-Re: Batchscanner and Tablet Memory
Keith Turner 2013-03-15, 19:23
On Fri, Mar 15, 2013 at 3:08 PM, Slater, David M.
<[EMAIL PROTECTED]> wrote:
> Hi again,
> I am curious as to how Accumulo handles multiple threads in a Batchscanner,
> and what its ramifications are for memory use on a node.
> Let’s say I start a Batchscanner with 20 threads, and scan across the entire
> range of rows in a table of 80 tablets, spread across 4 nodes. Will the
> Batchscanner try to spin off 20 threads if possible, or will it try to match
> it to the number of nodes? Should I try to match the number of threads with
> the number of cores that will be working on the data?
When the batch scanner has more threads than nodes, it will run
multiple scans on each node. It will only do this for nodes where it
has multiple tablets to scan. So in your example I think it may run
20/4=5 scans on each node. Each scan would access 80/20=4 tablets.
> When a thread is spun off, my thinking is that the tablet that the thread is
> spun off on will move the entire tablet to memory, and then the tablet will
> be iterated through. Is this how it typically happens (or is there possibly
> multiple threads on the same tablet)? If so, do I have to worry about memory
> issues if, say, one of the nodes tries to move 10 tablets into memory, but
> doesn’t have 20 GB of RAM left to store it?

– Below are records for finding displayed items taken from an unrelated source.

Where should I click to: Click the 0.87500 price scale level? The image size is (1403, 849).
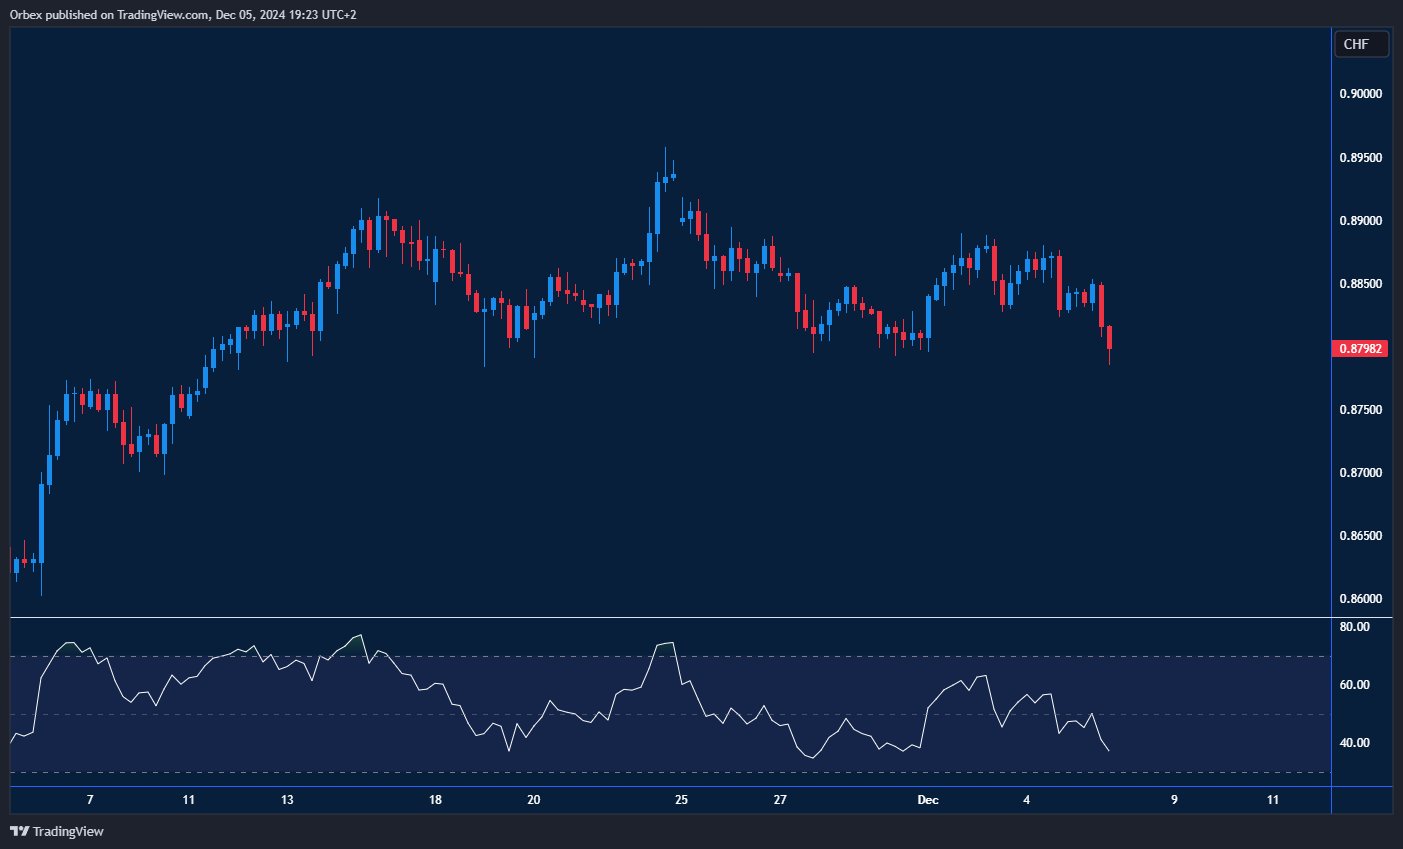coord(1360,410)
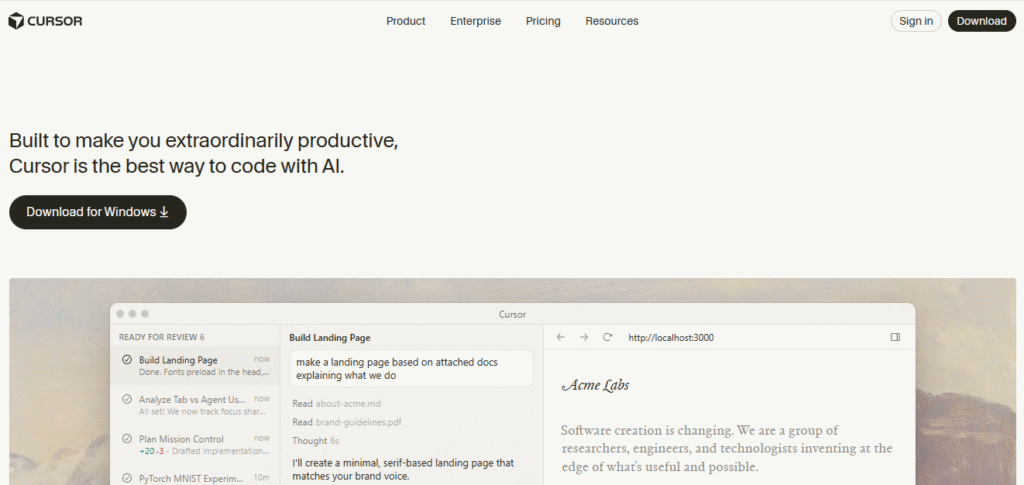Toggle the side panel icon in the preview
This screenshot has height=485, width=1024.
(895, 338)
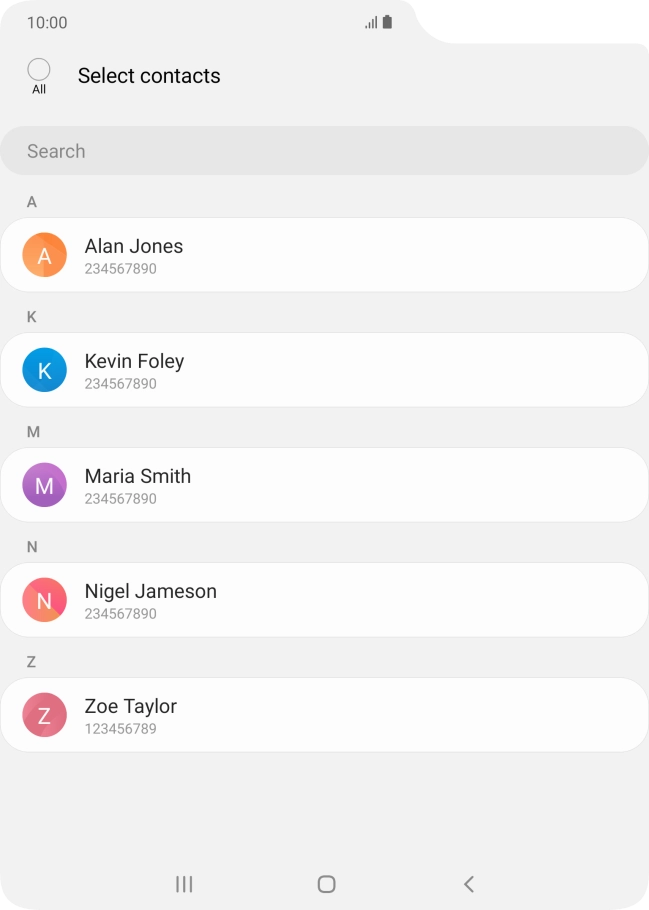Viewport: 649px width, 910px height.
Task: Tap Maria Smith purple avatar icon
Action: [44, 485]
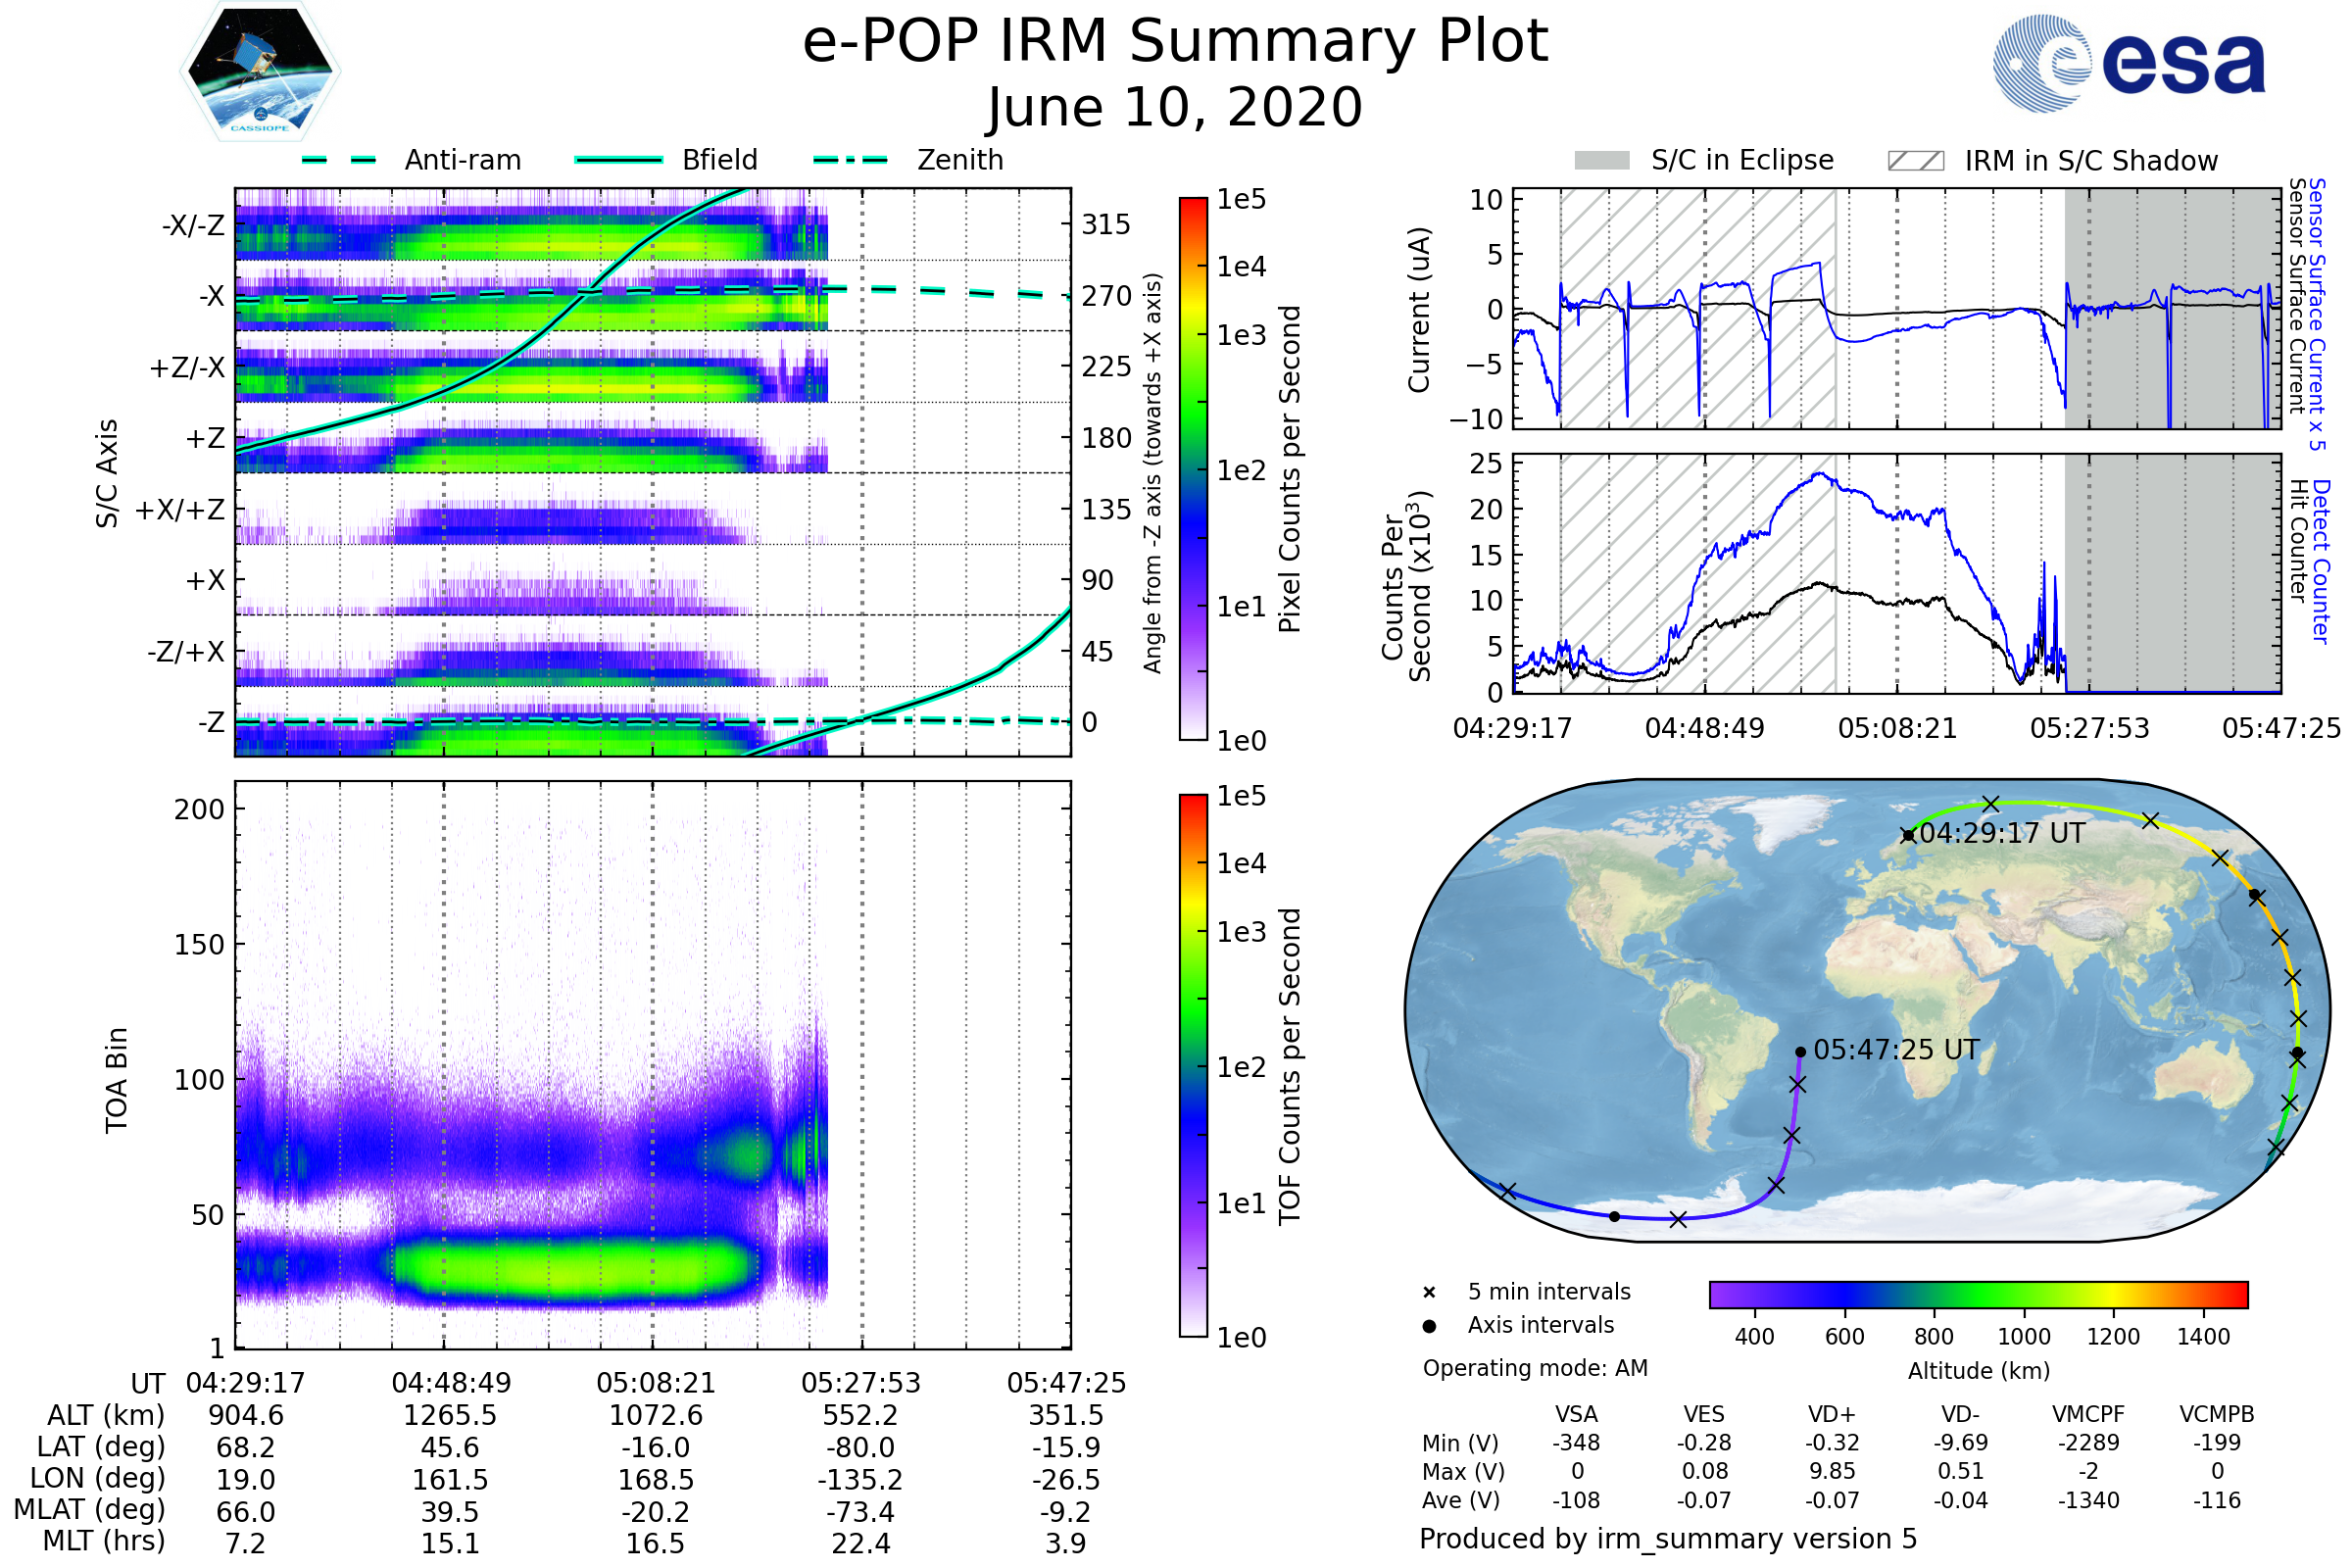Click the 04:29:17 UT start point on map
Image resolution: width=2352 pixels, height=1568 pixels.
point(1908,835)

Entire tablets are not loaded into memory when you scan a tablet.
Tablets are composed of rfiles. RFiles are composed of blocks of key
values. So only a few of these key/blocks from rfiles are loaded at
any given time. It possible that these RFile blocks may be cached in
the tablet server process depending on your configuration.
Multiple threads can scan a tablet concurrently.
> Sorry for the vagueness of the questions, but I’m trying to understand how
> the general process works under the covers, in order to diagnose some
> performance issues I have been having.